The final straw: Why V’landys sided with NRL clubs over his own executive team

If, and it’s probably safer to say when, several members of the NRL executive team are marched out of League Central in coming weeks, it will be come to be seen as the straw that broke the camel’s back.

A line-in-the-sand moment that this column understands could even see Todd Greenberg's tenure brought to an end as early as this week, coinciding with the announcement of the 2020 season resumption.

NRL chief executive Todd Greenberg and ARL Commission chair Peter V’landys.Credit:AAP

V’landys was "apoplectic", as it was described to this column by a club official, when he found out that someone at head office went against his directions – and those of his board – last month to distribute funding to each of the clubs.

V'landys, who is a "man-of-my-word" type of guy, promised clubs a $1.21 million guarantee for the next three months to stay afloat during the coronavirus pandemic that forced the shutdown of the competition.

So you could imagine his anger when he was inundated with phone calls from club chief executives wondering why the game wasn’t delivering on his promise.

ARLC chairman Peter V’landys is losing trust in the NRL executive team.Credit:Rhett Whyman

Club bosses raised another issue with the calculations coming out of NRL headquarters.

For the last two and a bit years, since the start of the new broadcast cycle in 2018, the clubs had been putting aside about $187,500 per year into the NRL operated distress club fund for a rainy day.

Now that it was flooding, the NRL had agreed to redistribute those funds. Although clubs were once again short-changed more than $30,000.

The NRL paid the clubs for the previous two years, as well as for November, December and January in the latest rugby league financial year. A total of $421,875.

It was less than clubs were anticipating. They were told that the fund had been exhausted, only problem was they had also paid for February and March and told V'landys they were entitled to $453,125.

A few angry phone calls later and the $31,250 the clubs were still owed was transferred into their coffers.

“The clubs have got enormous faith in Peter because when things like this are raised with him, he takes the issue into consideration and delivers a solution," one club boss told the Herald.

"That hasn’t always happened in the past."

When broken down, it doesn’t sound like much in the overall scheme of things. But both decreased transactions would have denied the clubs a combined $1.6 million had they not turned to V'landys.

For the game's leader, who he can trust is of far greater concern.

Early Frizell exit could be win-win

Tyson Frizell felt disrespected by the Dragons throughout contract negotiations and in turn signed with the Knights for 2021, but it's not beyond the realms of possibility he jumps ship beforehand.

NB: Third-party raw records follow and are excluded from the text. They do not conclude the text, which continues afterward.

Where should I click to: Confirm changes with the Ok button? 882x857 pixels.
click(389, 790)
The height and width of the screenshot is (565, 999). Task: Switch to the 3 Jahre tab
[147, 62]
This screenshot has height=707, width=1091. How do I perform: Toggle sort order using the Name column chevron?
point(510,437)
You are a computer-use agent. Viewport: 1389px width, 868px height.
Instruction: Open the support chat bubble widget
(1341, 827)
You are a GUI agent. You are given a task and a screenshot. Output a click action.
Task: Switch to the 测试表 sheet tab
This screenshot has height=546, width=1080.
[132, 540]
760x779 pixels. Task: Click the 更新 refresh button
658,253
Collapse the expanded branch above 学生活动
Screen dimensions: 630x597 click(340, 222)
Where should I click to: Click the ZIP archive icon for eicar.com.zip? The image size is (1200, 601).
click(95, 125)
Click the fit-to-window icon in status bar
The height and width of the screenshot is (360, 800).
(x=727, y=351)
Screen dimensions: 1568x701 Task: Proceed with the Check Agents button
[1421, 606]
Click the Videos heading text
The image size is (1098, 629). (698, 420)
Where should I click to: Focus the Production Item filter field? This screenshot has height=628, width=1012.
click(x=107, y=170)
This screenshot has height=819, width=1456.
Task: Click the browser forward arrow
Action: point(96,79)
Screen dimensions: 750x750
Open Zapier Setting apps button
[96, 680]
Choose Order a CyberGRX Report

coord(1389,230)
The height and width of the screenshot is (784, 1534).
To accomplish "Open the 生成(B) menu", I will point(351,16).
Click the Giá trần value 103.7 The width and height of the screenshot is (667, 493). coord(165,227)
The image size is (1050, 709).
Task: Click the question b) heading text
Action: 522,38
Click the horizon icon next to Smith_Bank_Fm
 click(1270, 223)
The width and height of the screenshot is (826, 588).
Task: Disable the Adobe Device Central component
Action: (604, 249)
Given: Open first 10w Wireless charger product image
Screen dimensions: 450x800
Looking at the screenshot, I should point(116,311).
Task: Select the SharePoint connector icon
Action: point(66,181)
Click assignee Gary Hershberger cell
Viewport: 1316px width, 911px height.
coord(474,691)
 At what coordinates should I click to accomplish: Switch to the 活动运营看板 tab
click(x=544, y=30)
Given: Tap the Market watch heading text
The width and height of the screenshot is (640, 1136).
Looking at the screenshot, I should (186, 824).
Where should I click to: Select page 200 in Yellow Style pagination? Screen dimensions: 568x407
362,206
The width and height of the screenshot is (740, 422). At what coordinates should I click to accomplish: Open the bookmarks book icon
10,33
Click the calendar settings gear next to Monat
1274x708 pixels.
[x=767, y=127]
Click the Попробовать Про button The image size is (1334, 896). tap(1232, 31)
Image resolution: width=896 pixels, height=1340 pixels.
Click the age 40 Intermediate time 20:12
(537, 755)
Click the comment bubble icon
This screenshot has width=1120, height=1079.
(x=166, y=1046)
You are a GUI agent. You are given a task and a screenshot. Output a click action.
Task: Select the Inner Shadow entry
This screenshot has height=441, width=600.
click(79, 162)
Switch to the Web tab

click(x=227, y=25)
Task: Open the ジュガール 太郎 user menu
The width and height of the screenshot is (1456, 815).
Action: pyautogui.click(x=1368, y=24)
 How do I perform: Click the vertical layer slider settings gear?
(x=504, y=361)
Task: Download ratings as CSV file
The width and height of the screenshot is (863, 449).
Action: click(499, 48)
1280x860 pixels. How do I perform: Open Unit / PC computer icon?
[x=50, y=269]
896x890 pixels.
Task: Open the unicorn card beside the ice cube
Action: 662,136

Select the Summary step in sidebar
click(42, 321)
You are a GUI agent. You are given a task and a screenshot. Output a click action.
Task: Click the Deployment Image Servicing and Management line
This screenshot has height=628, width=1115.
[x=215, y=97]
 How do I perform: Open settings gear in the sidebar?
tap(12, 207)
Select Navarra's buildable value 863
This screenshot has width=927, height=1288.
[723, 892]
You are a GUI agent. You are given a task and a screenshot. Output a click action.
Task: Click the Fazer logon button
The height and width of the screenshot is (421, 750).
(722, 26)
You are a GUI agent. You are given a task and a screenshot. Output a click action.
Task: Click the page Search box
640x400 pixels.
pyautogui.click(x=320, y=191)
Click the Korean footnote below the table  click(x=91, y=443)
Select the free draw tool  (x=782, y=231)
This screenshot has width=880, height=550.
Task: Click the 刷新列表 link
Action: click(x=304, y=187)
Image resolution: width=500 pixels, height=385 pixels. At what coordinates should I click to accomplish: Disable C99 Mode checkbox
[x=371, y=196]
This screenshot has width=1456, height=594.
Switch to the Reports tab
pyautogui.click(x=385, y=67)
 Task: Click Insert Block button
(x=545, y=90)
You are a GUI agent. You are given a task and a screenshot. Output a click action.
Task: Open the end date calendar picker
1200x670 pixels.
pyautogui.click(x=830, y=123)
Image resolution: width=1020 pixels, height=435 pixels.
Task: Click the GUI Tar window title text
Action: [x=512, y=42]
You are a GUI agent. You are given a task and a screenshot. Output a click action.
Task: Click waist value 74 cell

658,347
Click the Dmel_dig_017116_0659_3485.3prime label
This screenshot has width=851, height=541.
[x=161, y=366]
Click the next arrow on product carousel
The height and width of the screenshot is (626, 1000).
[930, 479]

Tyson Frizell’s immediate future may become the centre of great debate if the Dragons struggle at the resumption of the 2020 season.Credit:Getty

Frizell has given his commitment to the Dragons for the rest of the year, but if the Dragons continue to struggle it may make financial sense for the club to let him leave early and save about $300,000 in the salary cap if he was to leave before the June 30 deadline.

No formal discussions have been had yet but you can be assured it'll be a topic of great debate if the Dragons' winless start to the season continues in the opening rounds. The Knights still have a spot on their roster and a little bit room in the cap for this season.

Agents sweat on Sharks boss's report

Player managers will be a little concerned at the moment. The NRL has asked Cronulla Sharks chief executive Dino Mezzatesta to compile a report into the state of affairs around the agents, with discussions around decreasing their potential earnings.

Most NRL player agents earn six to seven per cent of their clients' contract. The NRL want to head towards the AFL model, which is closer to four per cent. There's also a push to stop player agents from representing coaches, as well as potential to cap the number of players per agency.

Sonny Bill Williams during his last stint in rugby league playing for New Zealand.Credit:Getty

Last month this column conducted a poll of club chairs and CEO's, with 25 per cent of respondents selecting “player agents” as the biggest issue facing the game.

November Tests on the cards

The International Rugby League board has voted to suspend the representative window, with NRL and Super League clubs under no obligation to release their players at the end of the year.

However high-level discussions are being held about using October and November as a period for international football.

One idea being tossed up is a three-game series between Tonga and New Zealand that would run parallel to a proposed State of Origin series after the NRL season. A potential Sonny Bill WilliamsJason Taumalolo showdown would generate enormous interest.

Coaches in the gun

A football cap committee has been formed to look at how much money clubs will be allowed to spend on its coaching staff next season. At the moment clubs are allowed to spend around $6m.

The early suggestion is that could drop about 20-30 per cent to around $4.5 m in 2021. The likes of Craig Bellamy (highest paid coach at $1.5m a year) could be forced into a substantial pay cut.